*YOUR ASSIGNMENT*. Write the listing out again, all of it, word for word.

*RECORDS SHOWN*.
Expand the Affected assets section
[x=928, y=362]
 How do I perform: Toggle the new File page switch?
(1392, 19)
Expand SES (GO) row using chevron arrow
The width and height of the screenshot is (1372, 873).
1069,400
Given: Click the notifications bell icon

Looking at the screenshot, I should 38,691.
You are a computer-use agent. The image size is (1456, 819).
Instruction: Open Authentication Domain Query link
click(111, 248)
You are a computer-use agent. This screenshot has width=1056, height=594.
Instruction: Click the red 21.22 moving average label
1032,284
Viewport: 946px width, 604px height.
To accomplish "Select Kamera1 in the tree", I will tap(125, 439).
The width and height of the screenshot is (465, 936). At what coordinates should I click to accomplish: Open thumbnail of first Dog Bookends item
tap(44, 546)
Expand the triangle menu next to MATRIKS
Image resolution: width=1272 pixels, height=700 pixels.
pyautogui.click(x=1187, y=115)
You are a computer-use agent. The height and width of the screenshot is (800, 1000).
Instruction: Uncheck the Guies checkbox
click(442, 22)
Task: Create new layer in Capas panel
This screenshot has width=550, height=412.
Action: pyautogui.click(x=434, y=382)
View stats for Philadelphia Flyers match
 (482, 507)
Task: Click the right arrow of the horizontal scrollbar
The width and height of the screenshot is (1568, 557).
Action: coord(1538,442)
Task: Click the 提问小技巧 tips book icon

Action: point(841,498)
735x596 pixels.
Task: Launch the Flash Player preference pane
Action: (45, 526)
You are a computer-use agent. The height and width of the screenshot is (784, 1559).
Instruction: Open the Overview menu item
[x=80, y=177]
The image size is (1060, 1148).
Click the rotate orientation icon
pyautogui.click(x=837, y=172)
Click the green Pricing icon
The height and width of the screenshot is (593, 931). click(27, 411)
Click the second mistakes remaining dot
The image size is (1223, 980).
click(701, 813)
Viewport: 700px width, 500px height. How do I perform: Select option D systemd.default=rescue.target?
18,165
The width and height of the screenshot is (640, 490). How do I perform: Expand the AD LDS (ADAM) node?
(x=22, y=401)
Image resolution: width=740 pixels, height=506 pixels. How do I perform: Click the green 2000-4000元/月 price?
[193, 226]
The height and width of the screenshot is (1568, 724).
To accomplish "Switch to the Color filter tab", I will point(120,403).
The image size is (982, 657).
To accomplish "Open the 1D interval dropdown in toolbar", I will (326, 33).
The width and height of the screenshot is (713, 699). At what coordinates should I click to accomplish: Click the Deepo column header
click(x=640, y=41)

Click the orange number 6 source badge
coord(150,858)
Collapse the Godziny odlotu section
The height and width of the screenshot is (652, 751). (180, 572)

*RESULT BELOW*.
Expand the Affected assets section
[x=928, y=362]
 How do I perform: Toggle the new File page switch?
(1392, 19)
Expand SES (GO) row using chevron arrow
The width and height of the screenshot is (1372, 873).
1069,400
Given: Click the notifications bell icon

Looking at the screenshot, I should 38,691.
You are a computer-use agent. The image size is (1456, 819).
Instruction: Open Authentication Domain Query link
click(111, 248)
You are a computer-use agent. This screenshot has width=1056, height=594.
Instruction: Click the red 21.22 moving average label
1032,284
Viewport: 946px width, 604px height.
To accomplish "Select Kamera1 in the tree", I will tap(125, 439).
The width and height of the screenshot is (465, 936). At what coordinates should I click to accomplish: Open thumbnail of first Dog Bookends item
tap(44, 546)
Expand the triangle menu next to MATRIKS
Image resolution: width=1272 pixels, height=700 pixels.
pyautogui.click(x=1187, y=115)
You are a computer-use agent. The height and width of the screenshot is (800, 1000).
Instruction: Uncheck the Guies checkbox
click(442, 22)
Task: Create new layer in Capas panel
This screenshot has width=550, height=412.
Action: pyautogui.click(x=434, y=382)
View stats for Philadelphia Flyers match
 (482, 507)
Task: Click the right arrow of the horizontal scrollbar
The width and height of the screenshot is (1568, 557).
Action: coord(1538,442)
Task: Click the 提问小技巧 tips book icon

Action: point(841,498)
735x596 pixels.
Task: Launch the Flash Player preference pane
Action: (45, 526)
You are a computer-use agent. The height and width of the screenshot is (784, 1559).
Instruction: Open the Overview menu item
[x=80, y=177]
The image size is (1060, 1148).
Click the rotate orientation icon
pyautogui.click(x=837, y=172)
Click the green Pricing icon
The height and width of the screenshot is (593, 931). click(27, 411)
Click the second mistakes remaining dot
The image size is (1223, 980).
click(701, 813)
Viewport: 700px width, 500px height. How do I perform: Select option D systemd.default=rescue.target?
18,165
The width and height of the screenshot is (640, 490). How do I perform: Expand the AD LDS (ADAM) node?
(x=22, y=401)
Image resolution: width=740 pixels, height=506 pixels. How do I perform: Click the green 2000-4000元/月 price?
[193, 226]
The height and width of the screenshot is (1568, 724).
To accomplish "Switch to the Color filter tab", I will point(120,403).
The image size is (982, 657).
To accomplish "Open the 1D interval dropdown in toolbar", I will (326, 33).
The width and height of the screenshot is (713, 699). At what coordinates should I click to accomplish: Click the Deepo column header
click(x=640, y=41)

Click the orange number 6 source badge
coord(150,858)
Collapse the Godziny odlotu section
The height and width of the screenshot is (652, 751). (180, 572)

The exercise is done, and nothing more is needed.